Gaudi-to-process Assignment

For PyTorch distributed to work correctly, you need to configure mapping between processes and Intel® Gaudi® AI accelerators. To do so, call initialize_distributed_hpu() in a script. For reference see: Intel Gaudi PyTorch Python API (habana_frameworks.torch).

There are two modes of device assignment:

  • Automatic Assignment

  • Manual Assignment

Automatic Assignment

In distributed training scenarios, Pytorch HCCL backend ensures that each Gaudi assigned to each process has a Module ID equal to the local rank of that process.
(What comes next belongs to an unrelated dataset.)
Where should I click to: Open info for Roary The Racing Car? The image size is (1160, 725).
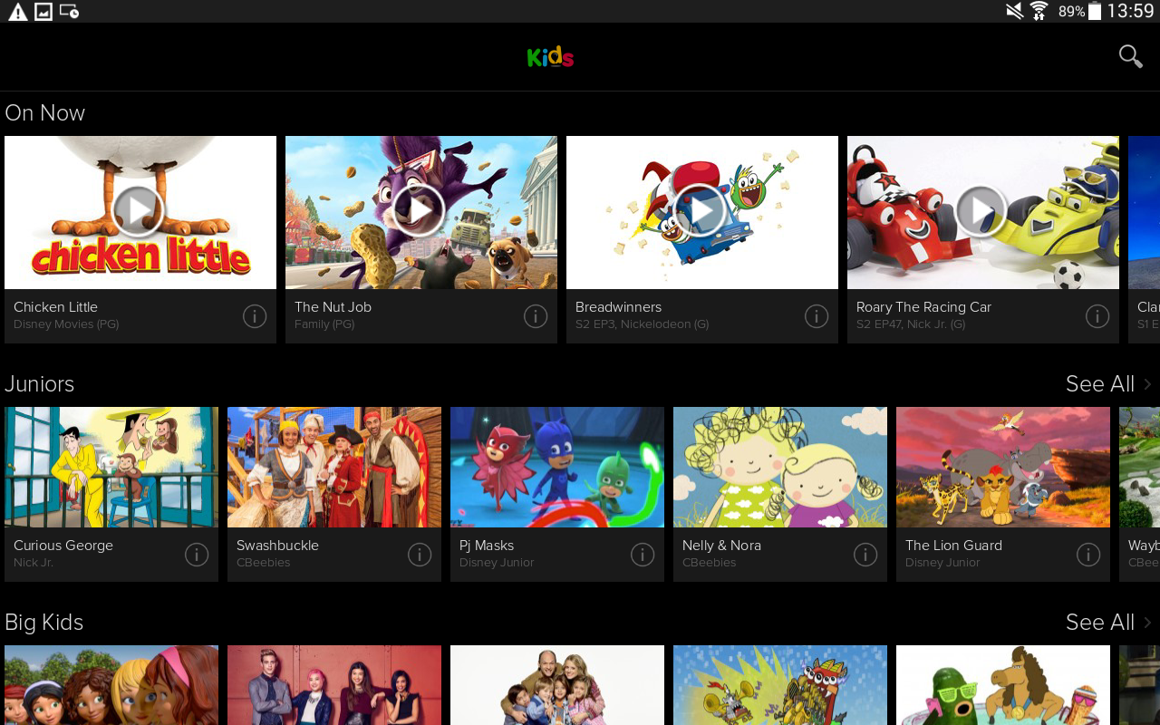coord(1097,316)
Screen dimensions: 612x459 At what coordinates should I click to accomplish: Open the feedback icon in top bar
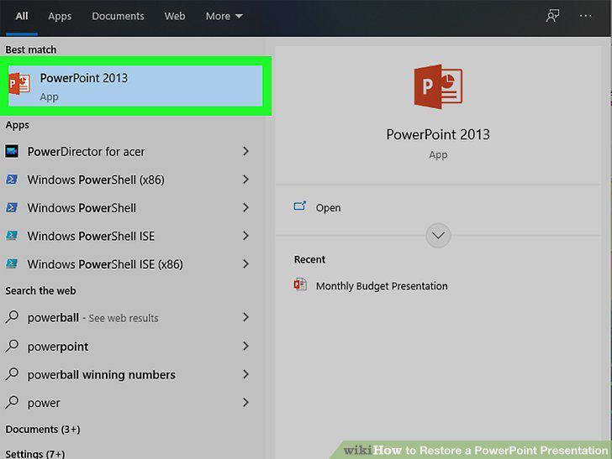(552, 16)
The local rank value is established using the OMPI_COMM_WORLD_LOCAL_RANK or LOCAL_RANK environment variables, which should be set in an MPI or PyTorch compliant runtime environment.

If neither OMPI_COMM_WORLD_LOCAL_RANK nor LOCAL_RANK value is set, every process will allocate the first device that is not busy.

Manual Assignment

You can manually assign a Gaudi with a given Module ID to the particular process by setting the HABANA_VISIBLE_MODULES environment variable.

Flags

Value Format

Description

HLS_MODULE_ID

Single integer value from range [0,N-1], where N is number of Gaudi devices available in the server.

The process will always try to acquire Gaudi with Module ID equal to given value.

This variable must have a different value for every process.

HABANA_VISIBLE_MODULES

Comma separated list of integers from range [0,N-1], where N is the number of Gaudi devices available in the server.

In scale-out scenarios, the number of elements in the list must be equal to the number of Gaudis in the server.

In scale-up scenarios, the number of elements in the list must be equal to the number of devices used in training.

Each value on the list should be unique.

Each process will try to acquire Module ID from the list with position corresponding to its local rank number.

This variable must have the same value for every process.